EXERCISE DIRECTIONS -> Copy out each of the following items word for word.

DATA ->
== Segment start ==

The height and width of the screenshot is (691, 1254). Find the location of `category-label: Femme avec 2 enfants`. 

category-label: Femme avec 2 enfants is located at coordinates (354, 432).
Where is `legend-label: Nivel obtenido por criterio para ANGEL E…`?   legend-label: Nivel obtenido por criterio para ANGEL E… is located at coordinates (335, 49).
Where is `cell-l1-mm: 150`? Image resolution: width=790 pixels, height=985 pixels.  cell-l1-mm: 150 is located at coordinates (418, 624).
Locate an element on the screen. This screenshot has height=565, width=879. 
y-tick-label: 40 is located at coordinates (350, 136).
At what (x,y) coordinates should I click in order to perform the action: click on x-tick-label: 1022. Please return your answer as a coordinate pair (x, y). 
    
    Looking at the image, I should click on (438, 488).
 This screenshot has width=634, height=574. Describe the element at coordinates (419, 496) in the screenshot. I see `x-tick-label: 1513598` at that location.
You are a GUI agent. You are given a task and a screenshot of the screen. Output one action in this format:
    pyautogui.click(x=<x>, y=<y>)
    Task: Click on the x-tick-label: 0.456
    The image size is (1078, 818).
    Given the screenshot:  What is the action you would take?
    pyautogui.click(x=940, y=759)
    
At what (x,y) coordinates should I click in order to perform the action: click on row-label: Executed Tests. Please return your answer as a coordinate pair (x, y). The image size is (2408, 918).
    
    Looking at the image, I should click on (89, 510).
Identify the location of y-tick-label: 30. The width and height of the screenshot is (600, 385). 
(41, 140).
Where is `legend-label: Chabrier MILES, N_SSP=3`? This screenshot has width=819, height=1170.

== Segment end ==

OUTPUT FOR THIS EXERCISE ->
The height and width of the screenshot is (691, 1254). Find the location of `category-label: Femme avec 2 enfants`. 

category-label: Femme avec 2 enfants is located at coordinates (354, 432).
Where is `legend-label: Nivel obtenido por criterio para ANGEL E…`?   legend-label: Nivel obtenido por criterio para ANGEL E… is located at coordinates (335, 49).
Where is `cell-l1-mm: 150`? Image resolution: width=790 pixels, height=985 pixels.  cell-l1-mm: 150 is located at coordinates (418, 624).
Locate an element on the screen. This screenshot has height=565, width=879. 
y-tick-label: 40 is located at coordinates (350, 136).
At what (x,y) coordinates should I click in order to perform the action: click on x-tick-label: 1022. Please return your answer as a coordinate pair (x, y). 
    
    Looking at the image, I should click on (438, 488).
 This screenshot has width=634, height=574. Describe the element at coordinates (419, 496) in the screenshot. I see `x-tick-label: 1513598` at that location.
You are a GUI agent. You are given a task and a screenshot of the screen. Output one action in this format:
    pyautogui.click(x=<x>, y=<y>)
    Task: Click on the x-tick-label: 0.456
    The image size is (1078, 818).
    Given the screenshot:  What is the action you would take?
    pyautogui.click(x=940, y=759)
    
At what (x,y) coordinates should I click in order to perform the action: click on row-label: Executed Tests. Please return your answer as a coordinate pair (x, y). The image size is (2408, 918).
    
    Looking at the image, I should click on (89, 510).
Identify the location of y-tick-label: 30. The width and height of the screenshot is (600, 385). 
(41, 140).
Where is `legend-label: Chabrier MILES, N_SSP=3`? This screenshot has width=819, height=1170.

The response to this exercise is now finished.